| Work item |
Task for the records below: copy exactly from the first line on, stopping once the line with "Given: Click View All in Logs Summary" is copied, and leave out the pictures.

| Materials provided |

========

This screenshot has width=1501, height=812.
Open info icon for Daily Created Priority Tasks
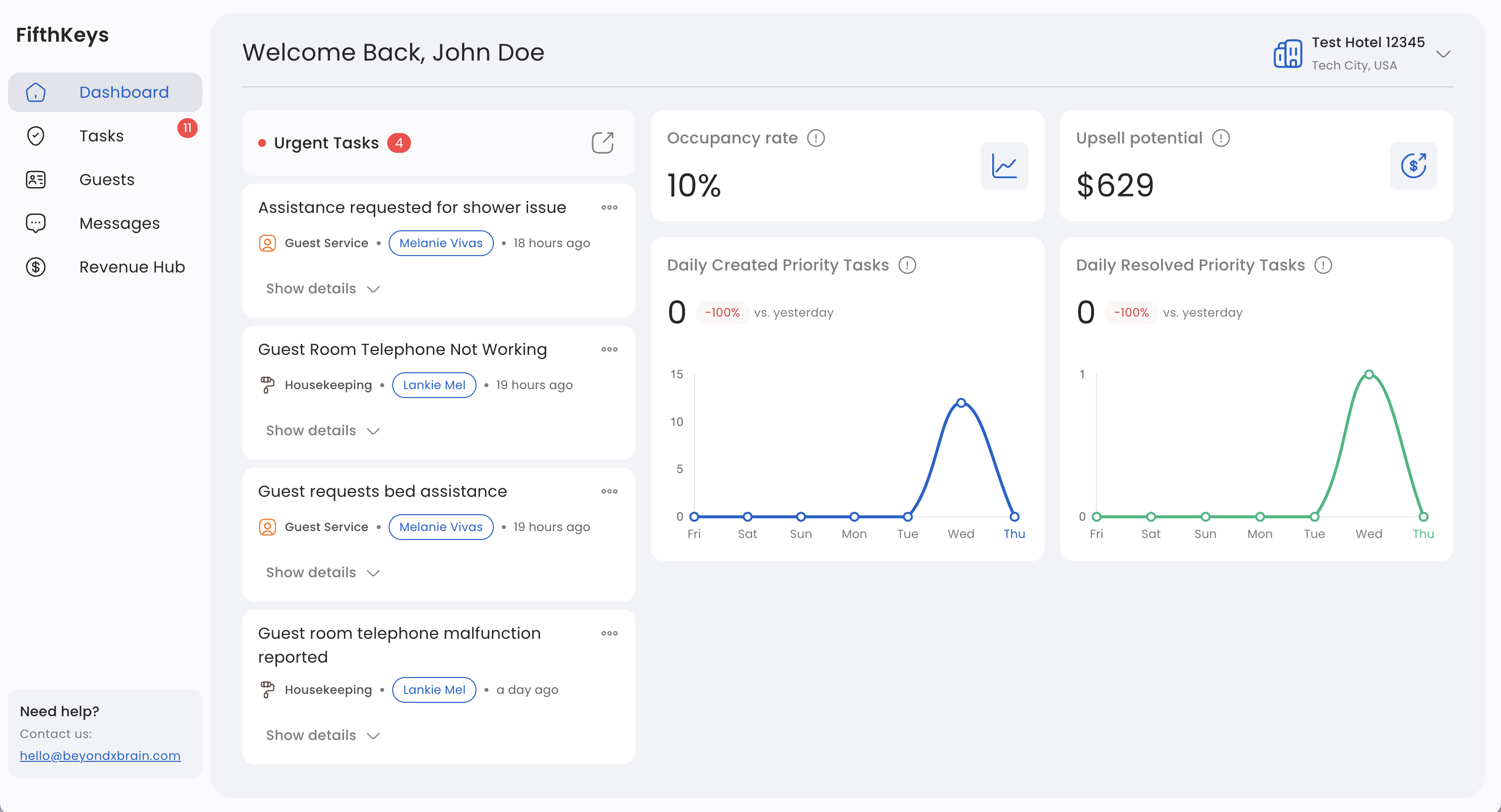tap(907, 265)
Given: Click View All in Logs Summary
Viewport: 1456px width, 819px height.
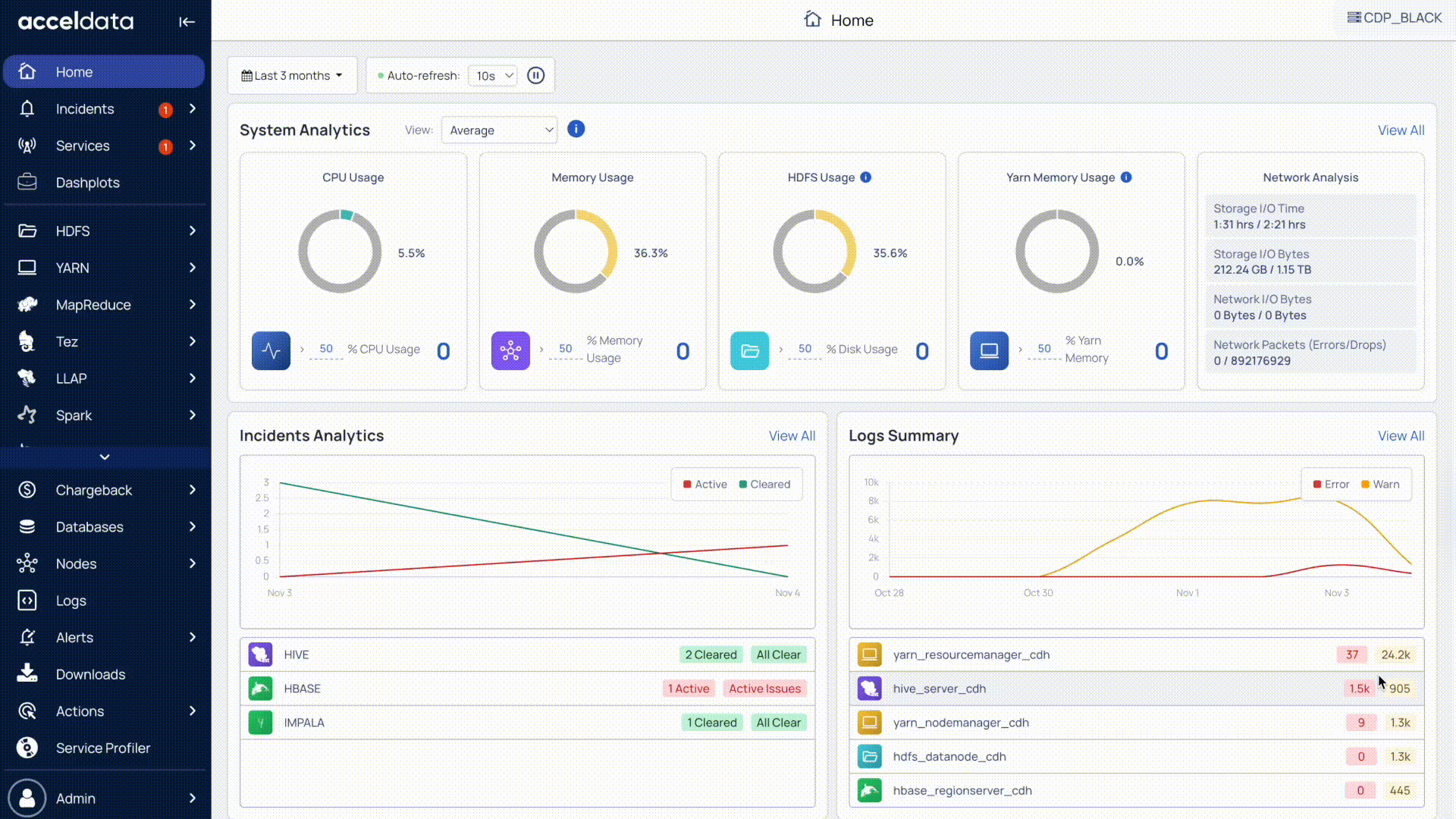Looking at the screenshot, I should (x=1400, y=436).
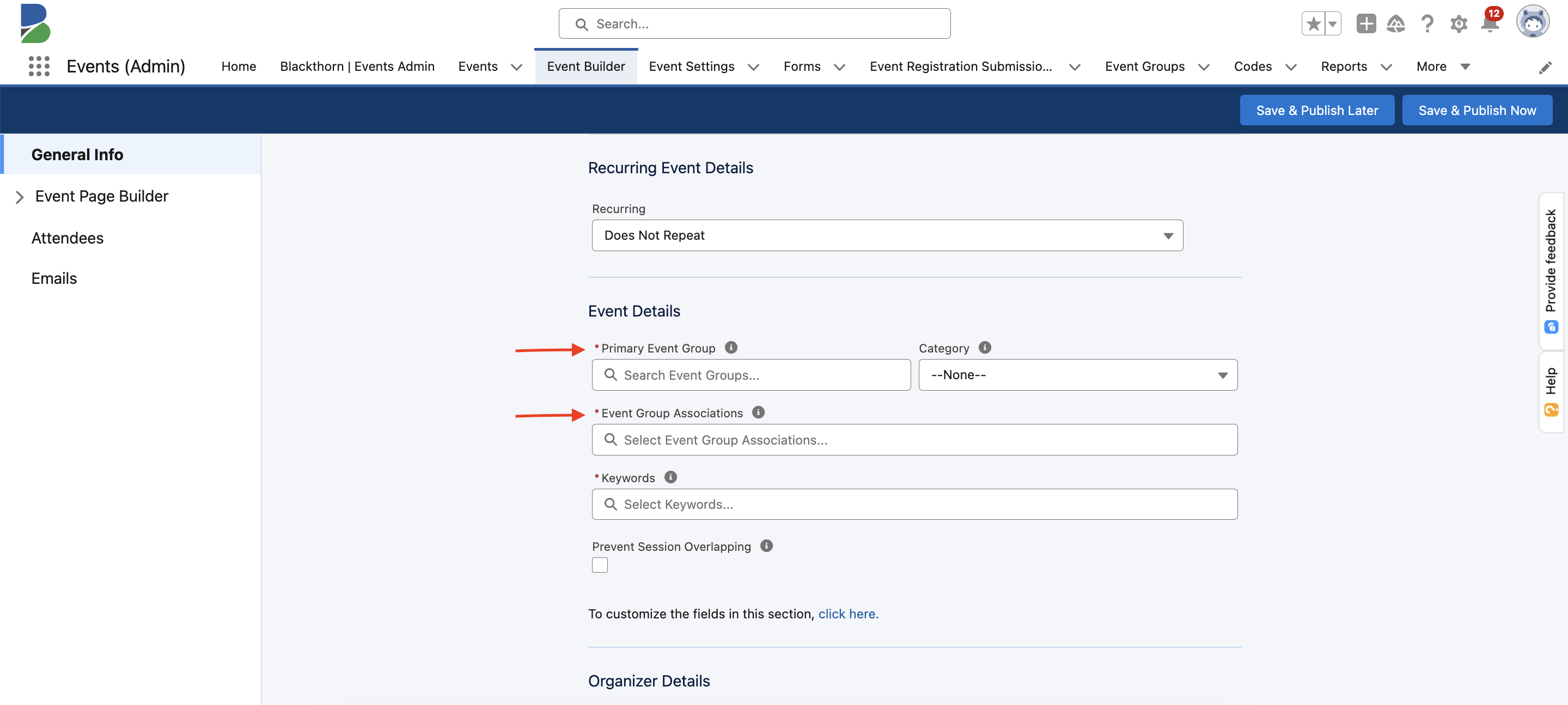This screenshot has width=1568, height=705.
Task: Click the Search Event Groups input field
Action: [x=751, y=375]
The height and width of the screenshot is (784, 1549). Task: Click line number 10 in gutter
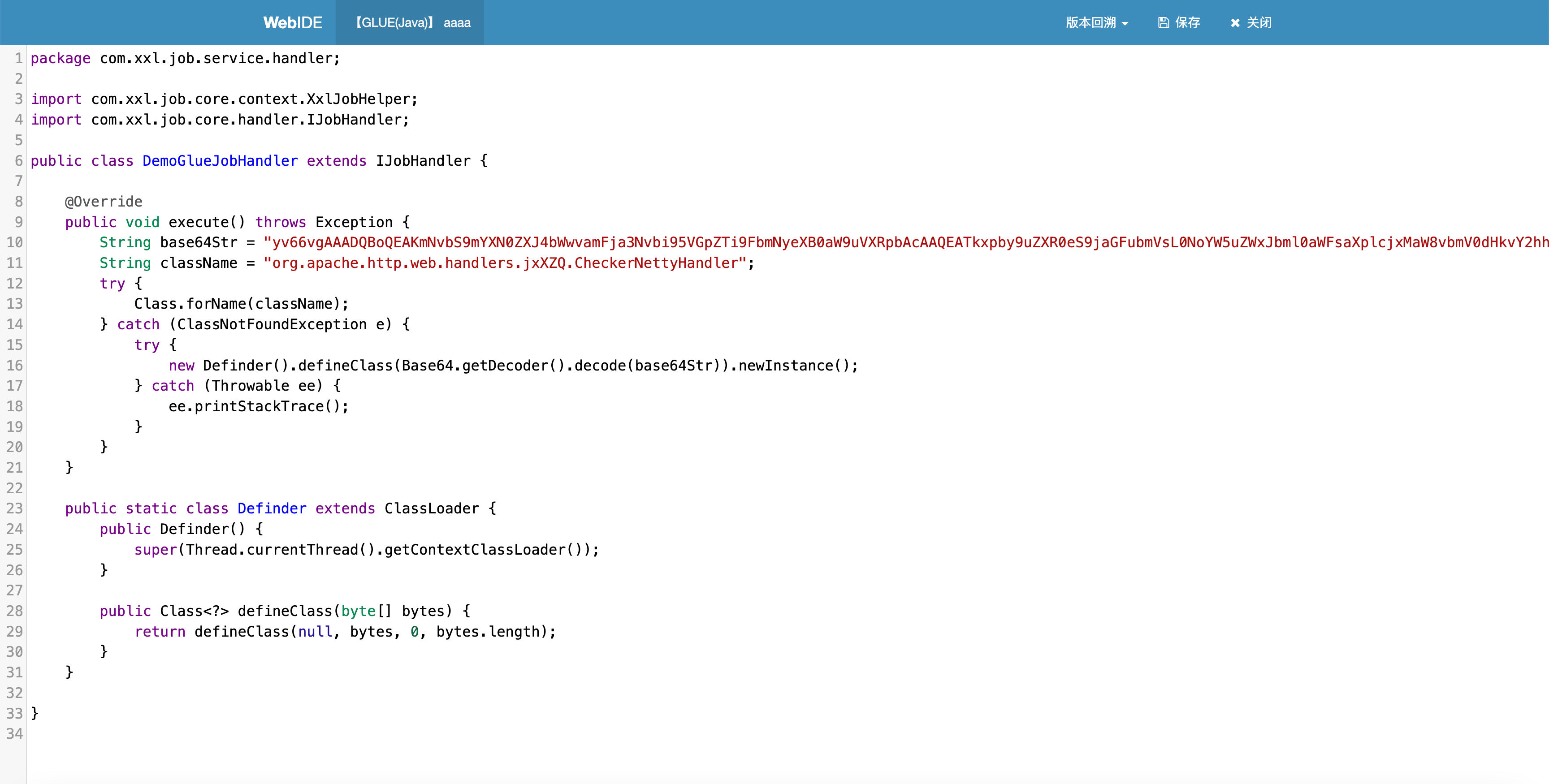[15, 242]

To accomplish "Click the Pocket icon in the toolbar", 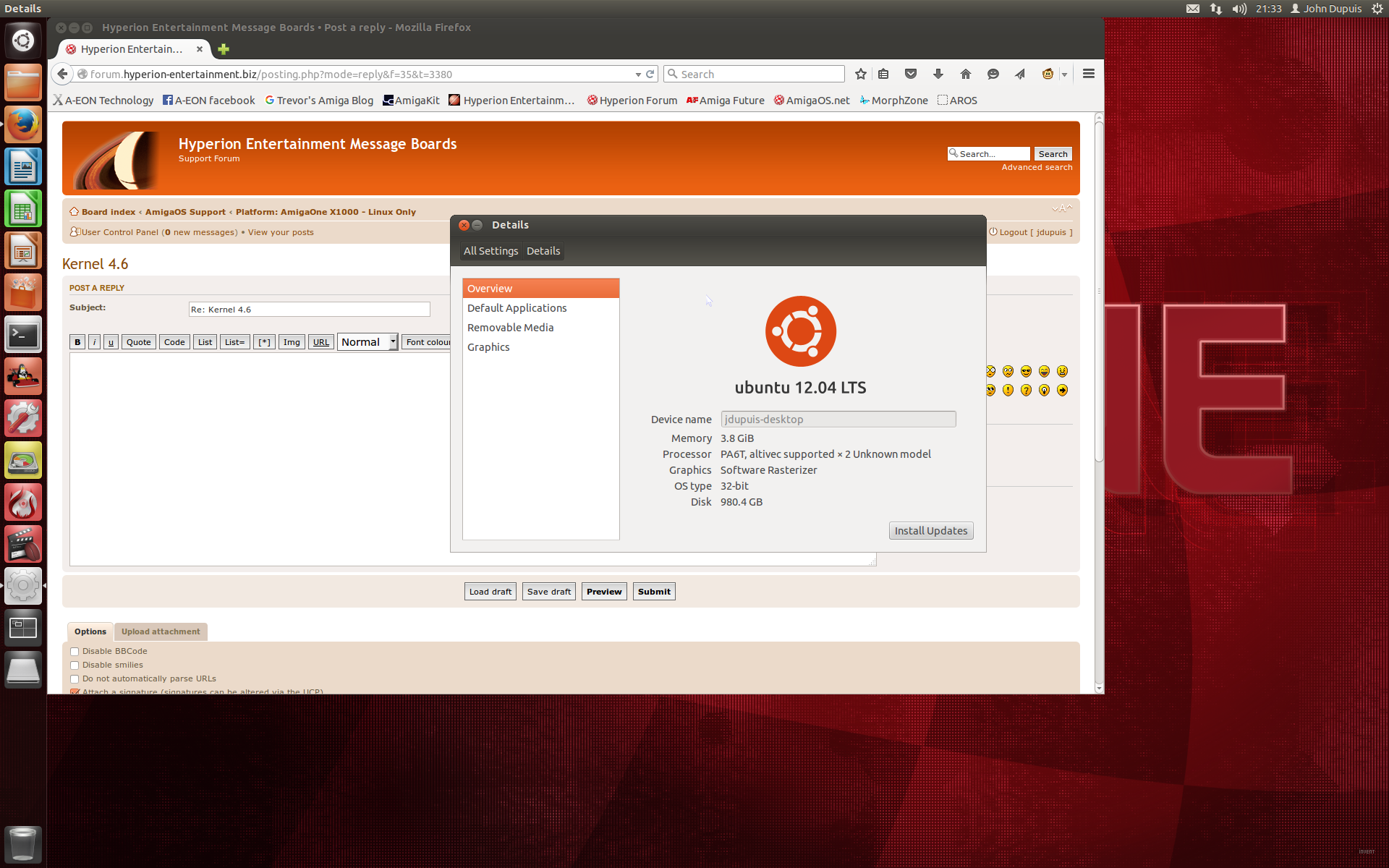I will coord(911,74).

========

| Result below |
This screenshot has width=1501, height=812.
Open info icon for Daily Created Priority Tasks
tap(907, 265)
Given: Click View All in Logs Summary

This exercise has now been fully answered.